Traditionally people place sound deadening under the bonnet but, as you say Malcolm, I've never been entirely convinced. The noise has to travel upwards through the bonnet then backwards through the windscreen, where as we know that backwards through an unprotected bulkhead is the obvious route.
Today I surveyed the sorry mess which is Renée's inner floor. The perpetual dampness has caused the black paint to bubble up so I set to with a paint scraper followed by a wire cup brush in an angle grinder and got most of it back to bare metal. I took out the plug under the pedals and discovered quite a few holes, some pin pricks, on both sides of the floor. Three or four coats of Kurust Gel - I'm not convinced the stuff has the slightest effect - then washed it off and allowed it to dry. Once dry I've covered the holes with self adhesive aluminium foil tape, the stuff RAF aircraft mechanics use to patch up bullet holes in aircraft, so it should be fine for now.

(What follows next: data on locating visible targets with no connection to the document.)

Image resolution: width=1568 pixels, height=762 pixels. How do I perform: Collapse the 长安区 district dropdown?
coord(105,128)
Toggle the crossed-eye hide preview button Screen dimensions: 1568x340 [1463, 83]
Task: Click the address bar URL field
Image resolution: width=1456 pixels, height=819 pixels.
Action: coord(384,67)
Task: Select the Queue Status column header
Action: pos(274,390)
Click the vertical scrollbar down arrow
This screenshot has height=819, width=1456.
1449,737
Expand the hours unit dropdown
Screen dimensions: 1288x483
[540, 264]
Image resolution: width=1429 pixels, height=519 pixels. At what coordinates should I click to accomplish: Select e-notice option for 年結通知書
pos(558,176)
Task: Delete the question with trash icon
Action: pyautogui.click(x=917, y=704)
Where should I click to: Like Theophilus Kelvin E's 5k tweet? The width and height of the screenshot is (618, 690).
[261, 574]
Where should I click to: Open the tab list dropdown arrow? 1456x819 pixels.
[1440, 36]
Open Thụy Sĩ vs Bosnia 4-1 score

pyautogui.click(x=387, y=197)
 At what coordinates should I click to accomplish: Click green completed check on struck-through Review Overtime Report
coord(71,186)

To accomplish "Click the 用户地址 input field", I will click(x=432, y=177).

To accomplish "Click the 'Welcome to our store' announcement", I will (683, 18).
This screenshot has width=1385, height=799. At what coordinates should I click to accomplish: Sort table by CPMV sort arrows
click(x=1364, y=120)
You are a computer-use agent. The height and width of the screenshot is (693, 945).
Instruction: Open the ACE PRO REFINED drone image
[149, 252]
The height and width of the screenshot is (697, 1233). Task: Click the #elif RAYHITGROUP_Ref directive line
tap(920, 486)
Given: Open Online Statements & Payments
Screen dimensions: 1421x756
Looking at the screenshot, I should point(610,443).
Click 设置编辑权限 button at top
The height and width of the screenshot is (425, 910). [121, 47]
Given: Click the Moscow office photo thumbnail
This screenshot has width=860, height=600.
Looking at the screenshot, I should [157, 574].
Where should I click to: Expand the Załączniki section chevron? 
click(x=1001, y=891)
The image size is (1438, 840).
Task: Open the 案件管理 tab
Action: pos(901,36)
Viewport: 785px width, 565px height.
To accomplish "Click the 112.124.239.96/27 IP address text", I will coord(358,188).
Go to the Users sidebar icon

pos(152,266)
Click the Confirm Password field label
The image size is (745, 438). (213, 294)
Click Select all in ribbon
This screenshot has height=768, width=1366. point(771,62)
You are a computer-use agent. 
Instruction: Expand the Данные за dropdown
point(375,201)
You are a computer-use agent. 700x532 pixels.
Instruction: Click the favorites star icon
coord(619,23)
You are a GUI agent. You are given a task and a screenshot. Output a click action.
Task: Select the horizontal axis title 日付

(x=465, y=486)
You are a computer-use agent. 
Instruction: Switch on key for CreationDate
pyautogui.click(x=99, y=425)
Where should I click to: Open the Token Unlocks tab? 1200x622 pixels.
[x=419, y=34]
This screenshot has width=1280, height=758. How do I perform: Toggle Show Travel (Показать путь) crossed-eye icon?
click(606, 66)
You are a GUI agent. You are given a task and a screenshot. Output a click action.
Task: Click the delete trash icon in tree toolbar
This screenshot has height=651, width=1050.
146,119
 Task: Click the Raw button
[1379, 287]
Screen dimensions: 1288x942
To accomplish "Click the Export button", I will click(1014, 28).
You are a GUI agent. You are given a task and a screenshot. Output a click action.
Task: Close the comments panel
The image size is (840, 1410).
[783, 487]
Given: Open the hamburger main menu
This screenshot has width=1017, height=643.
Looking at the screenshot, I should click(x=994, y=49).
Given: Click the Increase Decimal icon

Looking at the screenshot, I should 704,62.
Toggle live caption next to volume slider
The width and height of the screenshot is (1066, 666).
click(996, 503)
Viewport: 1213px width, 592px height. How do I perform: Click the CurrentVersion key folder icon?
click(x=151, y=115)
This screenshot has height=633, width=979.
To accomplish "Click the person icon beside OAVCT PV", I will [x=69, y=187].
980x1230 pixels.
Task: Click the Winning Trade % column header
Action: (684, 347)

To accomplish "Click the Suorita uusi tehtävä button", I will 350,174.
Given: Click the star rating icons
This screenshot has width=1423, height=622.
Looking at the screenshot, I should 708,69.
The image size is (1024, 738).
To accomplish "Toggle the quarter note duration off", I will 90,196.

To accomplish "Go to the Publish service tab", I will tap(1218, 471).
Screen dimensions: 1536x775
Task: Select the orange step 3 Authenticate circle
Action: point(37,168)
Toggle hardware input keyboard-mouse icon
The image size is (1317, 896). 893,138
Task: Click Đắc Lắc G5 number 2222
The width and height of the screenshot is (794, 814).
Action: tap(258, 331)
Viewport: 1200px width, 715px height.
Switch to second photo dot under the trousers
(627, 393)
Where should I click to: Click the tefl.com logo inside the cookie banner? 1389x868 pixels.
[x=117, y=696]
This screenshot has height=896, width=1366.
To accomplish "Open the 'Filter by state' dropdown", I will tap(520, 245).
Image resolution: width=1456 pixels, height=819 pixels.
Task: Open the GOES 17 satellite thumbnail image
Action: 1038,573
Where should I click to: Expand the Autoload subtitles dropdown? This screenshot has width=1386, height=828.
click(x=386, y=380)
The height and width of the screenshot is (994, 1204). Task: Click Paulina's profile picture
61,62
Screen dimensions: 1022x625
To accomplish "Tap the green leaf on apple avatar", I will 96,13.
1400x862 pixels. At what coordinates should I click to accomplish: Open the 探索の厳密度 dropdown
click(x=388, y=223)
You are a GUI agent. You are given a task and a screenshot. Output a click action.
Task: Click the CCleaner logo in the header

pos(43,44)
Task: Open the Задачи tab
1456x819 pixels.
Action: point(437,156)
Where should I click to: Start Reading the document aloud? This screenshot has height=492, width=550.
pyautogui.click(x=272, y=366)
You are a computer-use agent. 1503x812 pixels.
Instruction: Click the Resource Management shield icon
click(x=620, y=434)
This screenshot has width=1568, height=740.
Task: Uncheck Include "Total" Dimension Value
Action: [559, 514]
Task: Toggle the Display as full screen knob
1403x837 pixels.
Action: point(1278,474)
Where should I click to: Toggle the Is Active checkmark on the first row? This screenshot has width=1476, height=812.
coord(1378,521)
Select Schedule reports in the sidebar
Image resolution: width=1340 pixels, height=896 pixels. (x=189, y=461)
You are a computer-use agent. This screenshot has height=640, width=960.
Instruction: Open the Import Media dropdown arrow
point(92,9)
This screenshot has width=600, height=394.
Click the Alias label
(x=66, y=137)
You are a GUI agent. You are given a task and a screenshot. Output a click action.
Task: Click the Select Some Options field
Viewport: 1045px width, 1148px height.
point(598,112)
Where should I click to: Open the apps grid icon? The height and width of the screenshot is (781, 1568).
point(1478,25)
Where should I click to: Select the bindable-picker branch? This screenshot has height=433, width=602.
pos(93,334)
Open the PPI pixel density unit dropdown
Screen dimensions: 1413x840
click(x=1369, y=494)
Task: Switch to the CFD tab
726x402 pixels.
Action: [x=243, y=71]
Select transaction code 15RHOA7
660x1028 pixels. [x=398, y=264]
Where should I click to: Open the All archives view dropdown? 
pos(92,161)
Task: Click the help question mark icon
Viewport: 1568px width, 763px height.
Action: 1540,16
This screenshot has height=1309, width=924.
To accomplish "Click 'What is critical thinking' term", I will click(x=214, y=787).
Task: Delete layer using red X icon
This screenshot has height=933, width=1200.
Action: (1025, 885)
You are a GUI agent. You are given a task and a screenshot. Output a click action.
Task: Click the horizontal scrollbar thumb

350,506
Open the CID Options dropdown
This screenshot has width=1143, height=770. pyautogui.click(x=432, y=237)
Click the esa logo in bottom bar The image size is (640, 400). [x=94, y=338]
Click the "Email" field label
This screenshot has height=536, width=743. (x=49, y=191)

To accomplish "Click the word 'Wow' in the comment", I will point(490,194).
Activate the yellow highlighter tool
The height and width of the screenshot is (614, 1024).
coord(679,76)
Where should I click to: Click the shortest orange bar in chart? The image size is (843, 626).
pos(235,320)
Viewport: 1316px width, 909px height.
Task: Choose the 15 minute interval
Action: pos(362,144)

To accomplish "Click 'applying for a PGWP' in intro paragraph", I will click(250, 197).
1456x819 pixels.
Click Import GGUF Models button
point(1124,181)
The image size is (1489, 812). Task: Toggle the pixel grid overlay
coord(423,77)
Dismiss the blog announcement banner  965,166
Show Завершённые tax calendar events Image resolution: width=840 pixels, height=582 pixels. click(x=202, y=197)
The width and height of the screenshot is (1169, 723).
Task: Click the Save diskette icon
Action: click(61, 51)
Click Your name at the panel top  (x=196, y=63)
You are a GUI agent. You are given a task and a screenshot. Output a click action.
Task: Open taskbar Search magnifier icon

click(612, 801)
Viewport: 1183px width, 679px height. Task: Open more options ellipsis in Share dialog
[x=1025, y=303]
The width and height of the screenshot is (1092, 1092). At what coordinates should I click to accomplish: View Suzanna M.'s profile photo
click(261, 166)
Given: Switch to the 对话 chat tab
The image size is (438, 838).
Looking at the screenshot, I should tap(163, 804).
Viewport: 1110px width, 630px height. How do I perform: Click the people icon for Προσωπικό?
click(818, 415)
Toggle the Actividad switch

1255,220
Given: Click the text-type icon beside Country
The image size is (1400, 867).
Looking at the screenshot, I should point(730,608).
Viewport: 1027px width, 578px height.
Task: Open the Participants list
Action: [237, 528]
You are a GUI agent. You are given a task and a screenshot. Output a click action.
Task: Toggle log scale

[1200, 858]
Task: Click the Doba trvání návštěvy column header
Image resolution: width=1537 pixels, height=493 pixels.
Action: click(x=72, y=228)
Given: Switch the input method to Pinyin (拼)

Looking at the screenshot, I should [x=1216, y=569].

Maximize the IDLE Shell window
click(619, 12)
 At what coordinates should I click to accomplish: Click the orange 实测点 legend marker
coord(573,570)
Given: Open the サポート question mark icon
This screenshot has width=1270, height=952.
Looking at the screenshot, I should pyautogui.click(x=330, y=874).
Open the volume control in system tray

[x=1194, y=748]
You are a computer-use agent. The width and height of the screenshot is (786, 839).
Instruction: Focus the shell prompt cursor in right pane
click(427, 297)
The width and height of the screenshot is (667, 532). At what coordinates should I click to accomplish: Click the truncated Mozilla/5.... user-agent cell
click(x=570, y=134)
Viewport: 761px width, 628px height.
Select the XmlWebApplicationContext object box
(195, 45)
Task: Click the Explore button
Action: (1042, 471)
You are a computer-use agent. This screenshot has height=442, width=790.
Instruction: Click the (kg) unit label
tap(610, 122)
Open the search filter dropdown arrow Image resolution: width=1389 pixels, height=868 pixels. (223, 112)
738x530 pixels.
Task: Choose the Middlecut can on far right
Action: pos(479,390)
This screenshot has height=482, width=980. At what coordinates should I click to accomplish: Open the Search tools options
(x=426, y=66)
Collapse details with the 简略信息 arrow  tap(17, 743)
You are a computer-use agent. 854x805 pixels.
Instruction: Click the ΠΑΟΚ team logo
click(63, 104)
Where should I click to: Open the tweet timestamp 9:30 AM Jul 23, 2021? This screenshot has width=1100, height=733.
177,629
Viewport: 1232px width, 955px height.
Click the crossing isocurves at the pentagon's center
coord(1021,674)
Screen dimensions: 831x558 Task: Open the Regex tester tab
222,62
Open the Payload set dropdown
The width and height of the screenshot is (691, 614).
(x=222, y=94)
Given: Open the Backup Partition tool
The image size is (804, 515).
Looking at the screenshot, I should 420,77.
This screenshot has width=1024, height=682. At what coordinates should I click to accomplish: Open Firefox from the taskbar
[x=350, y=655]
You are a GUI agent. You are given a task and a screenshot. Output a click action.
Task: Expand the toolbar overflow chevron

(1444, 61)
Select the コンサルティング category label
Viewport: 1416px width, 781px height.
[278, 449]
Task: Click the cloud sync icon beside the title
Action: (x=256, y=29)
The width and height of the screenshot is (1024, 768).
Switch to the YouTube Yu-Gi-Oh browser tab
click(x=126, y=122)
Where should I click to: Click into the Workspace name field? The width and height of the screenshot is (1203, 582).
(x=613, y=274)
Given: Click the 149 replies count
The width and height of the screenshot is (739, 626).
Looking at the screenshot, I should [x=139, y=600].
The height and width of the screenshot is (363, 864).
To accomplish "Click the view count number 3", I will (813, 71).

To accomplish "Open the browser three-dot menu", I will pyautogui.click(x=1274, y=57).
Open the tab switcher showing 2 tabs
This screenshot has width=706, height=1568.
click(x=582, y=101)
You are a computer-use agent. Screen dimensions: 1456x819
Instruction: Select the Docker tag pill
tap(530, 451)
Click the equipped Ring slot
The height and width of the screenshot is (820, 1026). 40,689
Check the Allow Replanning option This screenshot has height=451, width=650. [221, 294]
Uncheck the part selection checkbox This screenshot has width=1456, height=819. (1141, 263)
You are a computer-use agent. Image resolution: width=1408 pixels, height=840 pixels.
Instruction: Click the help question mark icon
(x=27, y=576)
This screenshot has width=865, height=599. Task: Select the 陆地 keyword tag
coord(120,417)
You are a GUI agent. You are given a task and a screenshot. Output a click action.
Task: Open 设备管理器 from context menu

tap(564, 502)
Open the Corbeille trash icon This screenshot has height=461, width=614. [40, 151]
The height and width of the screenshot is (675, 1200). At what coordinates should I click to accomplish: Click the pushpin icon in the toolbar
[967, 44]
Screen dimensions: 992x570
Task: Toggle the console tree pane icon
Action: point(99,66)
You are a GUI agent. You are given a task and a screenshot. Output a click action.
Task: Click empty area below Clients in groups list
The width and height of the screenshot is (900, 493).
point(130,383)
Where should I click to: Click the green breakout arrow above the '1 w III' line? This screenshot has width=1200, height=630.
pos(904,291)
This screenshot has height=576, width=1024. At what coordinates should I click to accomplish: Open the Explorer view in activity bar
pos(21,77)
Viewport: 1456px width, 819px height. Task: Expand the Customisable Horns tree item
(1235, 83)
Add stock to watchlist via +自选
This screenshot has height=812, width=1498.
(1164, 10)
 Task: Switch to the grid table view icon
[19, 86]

One coat of red oxide followed by black Smoothrite - the Smoothrite is still very tacky two hours later. Before they altered the formula, this used to be good stuff drying in fifteen minutes or so. Anyway the floor looks a treat (and may be touch dry by the morning). I don't know WHICH morning.
I've stuck 10mm close cell foam to the underside of the rubber floor mat and that should make a difference. I might even manage to hear the bloomin' radio at 65mph now.